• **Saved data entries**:
>>
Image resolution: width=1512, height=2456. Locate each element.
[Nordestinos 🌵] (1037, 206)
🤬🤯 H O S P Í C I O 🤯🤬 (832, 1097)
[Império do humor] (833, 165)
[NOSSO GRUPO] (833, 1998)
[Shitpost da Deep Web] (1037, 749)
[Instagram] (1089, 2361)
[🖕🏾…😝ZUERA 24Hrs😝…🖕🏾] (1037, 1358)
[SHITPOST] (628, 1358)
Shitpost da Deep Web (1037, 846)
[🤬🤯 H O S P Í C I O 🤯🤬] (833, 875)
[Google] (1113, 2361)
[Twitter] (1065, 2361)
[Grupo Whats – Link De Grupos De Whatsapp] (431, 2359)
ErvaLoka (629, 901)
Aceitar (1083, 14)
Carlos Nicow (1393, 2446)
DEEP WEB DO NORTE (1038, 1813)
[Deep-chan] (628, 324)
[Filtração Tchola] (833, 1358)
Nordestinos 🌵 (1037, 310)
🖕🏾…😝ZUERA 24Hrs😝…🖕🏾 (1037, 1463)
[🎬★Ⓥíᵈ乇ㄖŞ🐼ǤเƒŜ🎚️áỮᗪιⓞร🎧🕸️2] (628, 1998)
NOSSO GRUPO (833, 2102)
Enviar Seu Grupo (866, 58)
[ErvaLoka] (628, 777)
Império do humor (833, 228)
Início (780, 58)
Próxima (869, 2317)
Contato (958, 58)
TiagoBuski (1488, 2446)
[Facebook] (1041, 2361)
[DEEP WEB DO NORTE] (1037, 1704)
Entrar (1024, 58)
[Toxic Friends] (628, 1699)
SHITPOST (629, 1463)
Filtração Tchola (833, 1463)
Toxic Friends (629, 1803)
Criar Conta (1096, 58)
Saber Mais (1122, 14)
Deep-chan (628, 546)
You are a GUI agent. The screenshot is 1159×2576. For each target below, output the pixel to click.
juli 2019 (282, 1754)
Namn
<<
Using the data above, return each line that includes the word "Tchola".

• **Solution to this exercise**:
[Filtração Tchola] (833, 1358)
Filtração Tchola (833, 1463)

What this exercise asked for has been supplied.